Stephen Joyce might not allow digitization, but others will...

Libraries are bifurcating, currently with much overlap, into,

	a) digital collections & services, purveying texts qua
	texts alone, image "texts" included, i.e. regardless of
	the "support"; and,

	b) book & paper collections & services, which are more
	concerned with traditional books and archival
	collections, i.e. paper and film and other older "supports".

The French already call text-alone "documentation", and the other
"bibliothéconomie"... Evidence of the trend may be found in UK &
US and most other large libraries, as well: consider any of the
new "offsite storage facilities" -- giant modern warehousing, out
in inexpensive suburbs, to which the "80/20 rule" little-used
collection increasingly goes, for preservation & restoration &
bottom-line-budgeting purposes... and for *safeguarding*... keep
those grubby user-fingers off the precious & expensive books...

Copyright will have to bend until it breaks, to accommodate these
trends: because too many of its own customers, nowadays --
libraries and authors and publishers -- have no other
cost-effective alternatives left which can compete with digital.
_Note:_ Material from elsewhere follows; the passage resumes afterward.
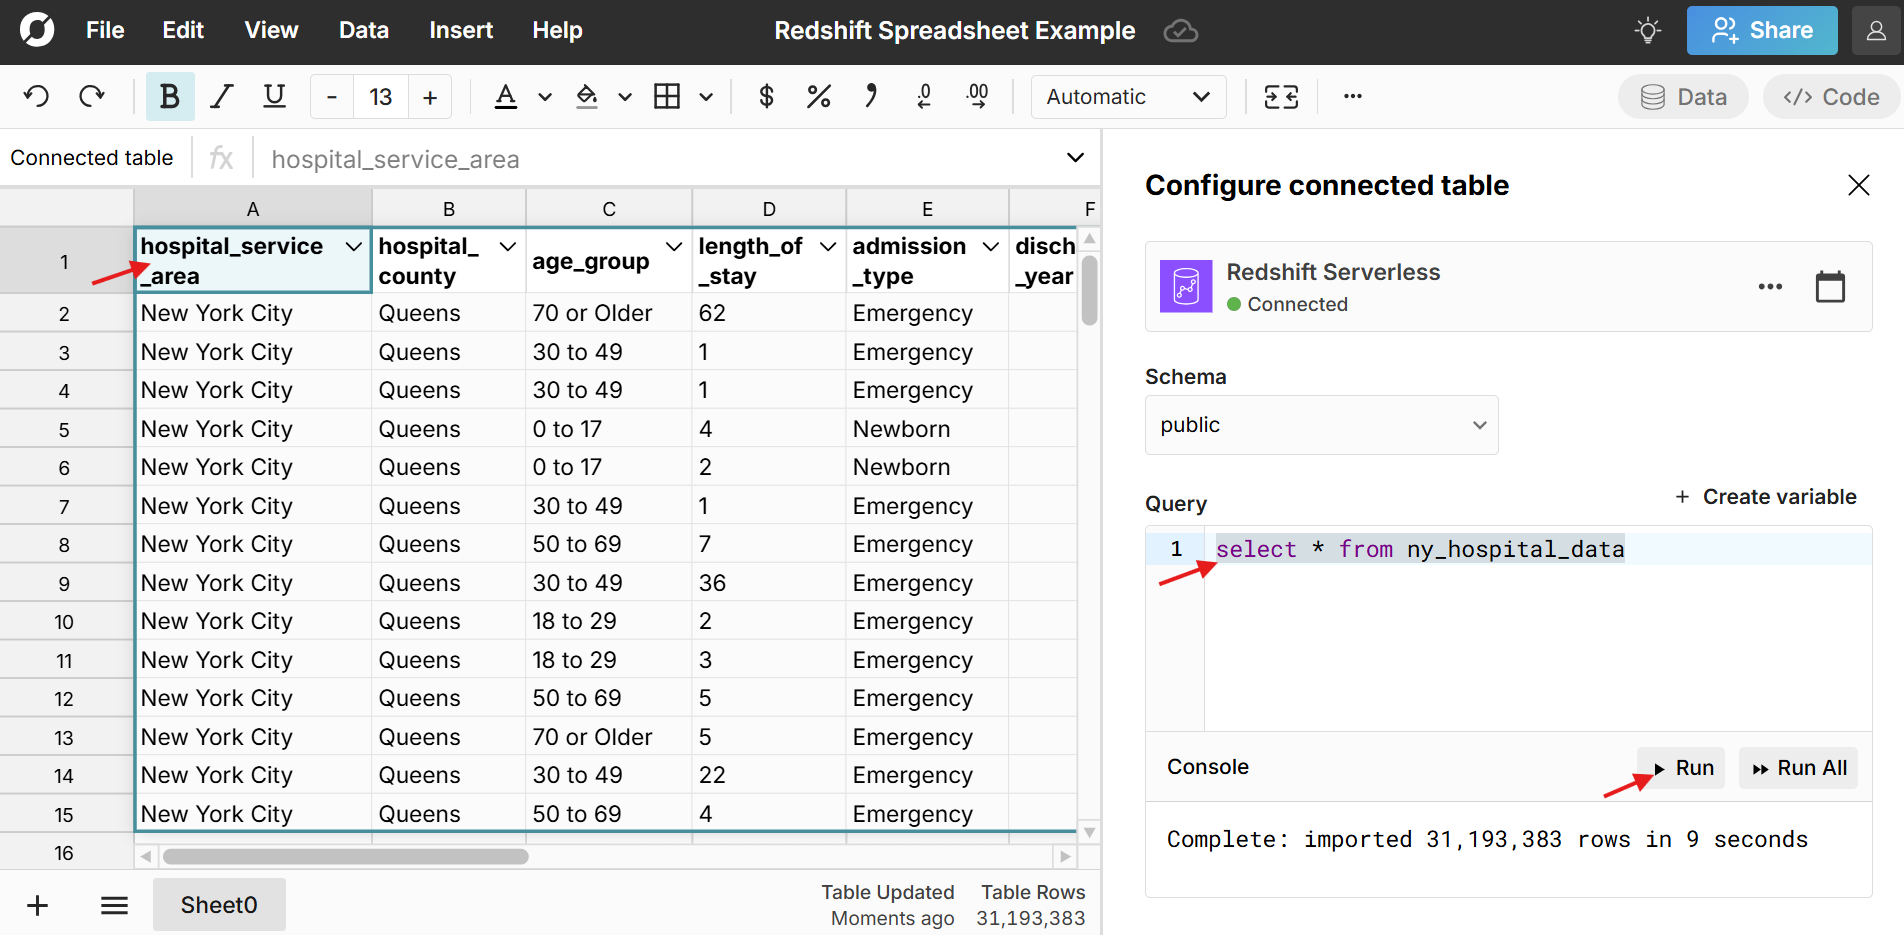The width and height of the screenshot is (1904, 935).
Task: Click the undo arrow icon
Action: (37, 97)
Already, traditional copyright concerns are "chilling" a great
deal of online publication: things don't get published digitally
-- meaning far less hurt, though, to those who would publish
digitally than it does to those who hold the copyrights. So if
Mr. Joyce and other copyright-holders refuse digital publication,
they simply won't get published much. That won't last.
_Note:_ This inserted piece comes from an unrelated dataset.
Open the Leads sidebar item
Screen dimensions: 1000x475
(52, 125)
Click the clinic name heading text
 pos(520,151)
Jack Kessler, kessler@well.com

ps. E.Levin: And libraries need not pay for the publishing:
publishers will, just as before. For now Google Inc. is a
publisher, and others will follow. Copyright which does not
accommodate the changes will rob authors of income, and bankrupt
publishers: so ultimately the almighty $ will change copyright.
All this is pace Mr. Joyce, who apparently does not need the $.
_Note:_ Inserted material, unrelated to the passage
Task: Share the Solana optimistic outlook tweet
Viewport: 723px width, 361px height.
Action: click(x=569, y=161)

On Tue, 19 Sep 2006, S. COX wrote:

> But, if they are working with 20th century materials, they
> almost always would need the permission of the copyright
> holder, and almost always it would be refused.  I doubt that
> Stephen Joyce would allow the digitization of his grandfather's
> letters, which are heavily used through all holding
> repositiories.
>
>
>                                                 ---Shelley Cox
>                                                     Emerita, SIUC
> ----- Original Message -----
> From: "s cheiner" <drscheiner@YAHOO.COM>
> To: <EXLIBRIS@MAIL.ECW.NAME>
> Sent: Tuesday, September 19, 2006 11:58 AM
> Subject: Re: [EXLIBRIS] Old-Fashioned Definition of "Wrong" (was Mr.
> Smiley's lawyer)
>
>
> >I am not sure mass digitization is so impossible if
> > the international library community is involved.
> > Gates/Google et al want to do this as a commercial
> > venture. We already have had list members give links
> > to outstanding digital libraries that are accessible
> > on-line. The Gutenberg project has word processed the
> > texts of many books - some rare or scarce.
> > A complete, central registry of digitized books is a
> > first step. Patrons can be made to pay for the
> > digitizing. When in the past I ordered microfilm from
> > the British Library I paid one fee if the book had
> > already been copied onto a master microfilm and a
> > higher fee if it had not.
> > The most  fragile items can be digitized using a
> > digital camera, which I find much faster than
> > scanning.
> > The question is, are libraries willing to do this,
> > even if they receive a royalty  each time an item they
> > digitized is used? Every journey starts with a single
> > step, and a single step by 100,000 libraries adds up
> > to a considerable distance.
> > C.J. Scheiner
> >
> >
> > --- Edward Levin <edwardlevin@HOTMAIL.COM> wrote:
> >> Very few (if any) libraries have the financial resources to
> >> scan or microfiche all of their rare materials, if indeed
> >> this could even be done without risking damage to their more
> >> fragile materials.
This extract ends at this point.